# start of TEXT EXTRACT

Studio album by Brazilian Girls
- Released: February 1, 2005
- Recorded: 2004–2005
- Genre: Electronic; pop;
- Length: 53:13
- Label: Verve
- Producer: Frederik Rubens; Brazilian Girls;

Brazilian Girls chronology
| Lazy Lover (2004) | Brazilian Girls (2005) | Talk to La Bomb (2006) |

= Brazilian Girls (album) =

Brazilian Girls is the first album by the American music group Brazilian Girls. It was released on February 1, 2005 by Verve Records. The album mixes a number of different musical styles, from reggae to samba and house to acid jazz, as well as many different languages, as lead singer Sabina Sciubba goes from English to French, Italian, German and Spanish.

The song "Me gustas cuando callas" ("I like you when you're quiet") is based on a poem by Pablo Neruda, from his well-known 1924 collection Veinte poemas de amor y una canción desesperada, and "Die Gedanken sind frei" ("Thoughts Are Free") is a German protest song about the freedom of thought that became popular with the revolutions of 1848. The French song title "Les sirènes de la fête" means "the Sirens of the party."

# end of TEXT EXTRACT

[PROMPT] Copy word for word the passage of the album article starting at "Brazilian Girls chronology" and ending at "German and Spanish.".

# start of INFORMATION GIVEN

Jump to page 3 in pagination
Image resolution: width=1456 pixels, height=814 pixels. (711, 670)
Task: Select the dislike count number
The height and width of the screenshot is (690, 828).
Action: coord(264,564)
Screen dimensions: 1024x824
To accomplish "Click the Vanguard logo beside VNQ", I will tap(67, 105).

# end of INFORMATION GIVEN
# start of INFORMATION GIVEN

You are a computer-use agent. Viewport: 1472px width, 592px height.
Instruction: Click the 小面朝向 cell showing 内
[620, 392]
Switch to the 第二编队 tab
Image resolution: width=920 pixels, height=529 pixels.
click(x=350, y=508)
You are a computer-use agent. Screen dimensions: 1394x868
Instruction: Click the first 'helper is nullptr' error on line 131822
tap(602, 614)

# end of INFORMATION GIVEN
# start of INFORMATION GIVEN

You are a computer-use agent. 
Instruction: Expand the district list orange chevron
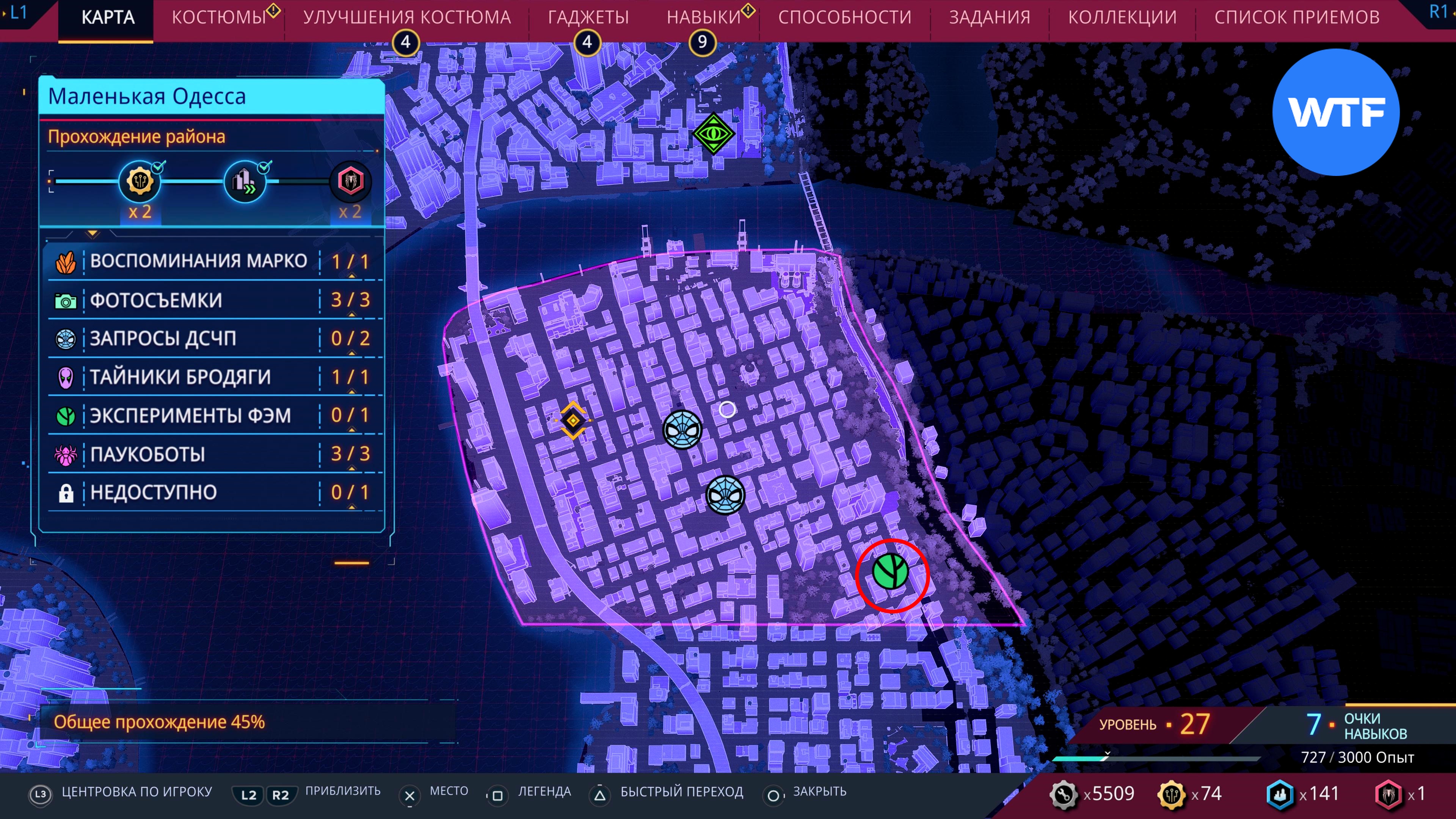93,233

# end of INFORMATION GIVEN

[RESULT FOR THIS TASK]
Brazilian Girls chronology
| Lazy Lover (2004) | Brazilian Girls (2005) | Talk to La Bomb (2006) |

= Brazilian Girls (album) =

Brazilian Girls is the first album by the American music group Brazilian Girls. It was released on February 1, 2005 by Verve Records. The album mixes a number of different musical styles, from reggae to samba and house to acid jazz, as well as many different languages, as lead singer Sabina Sciubba goes from English to French, Italian, German and Spanish.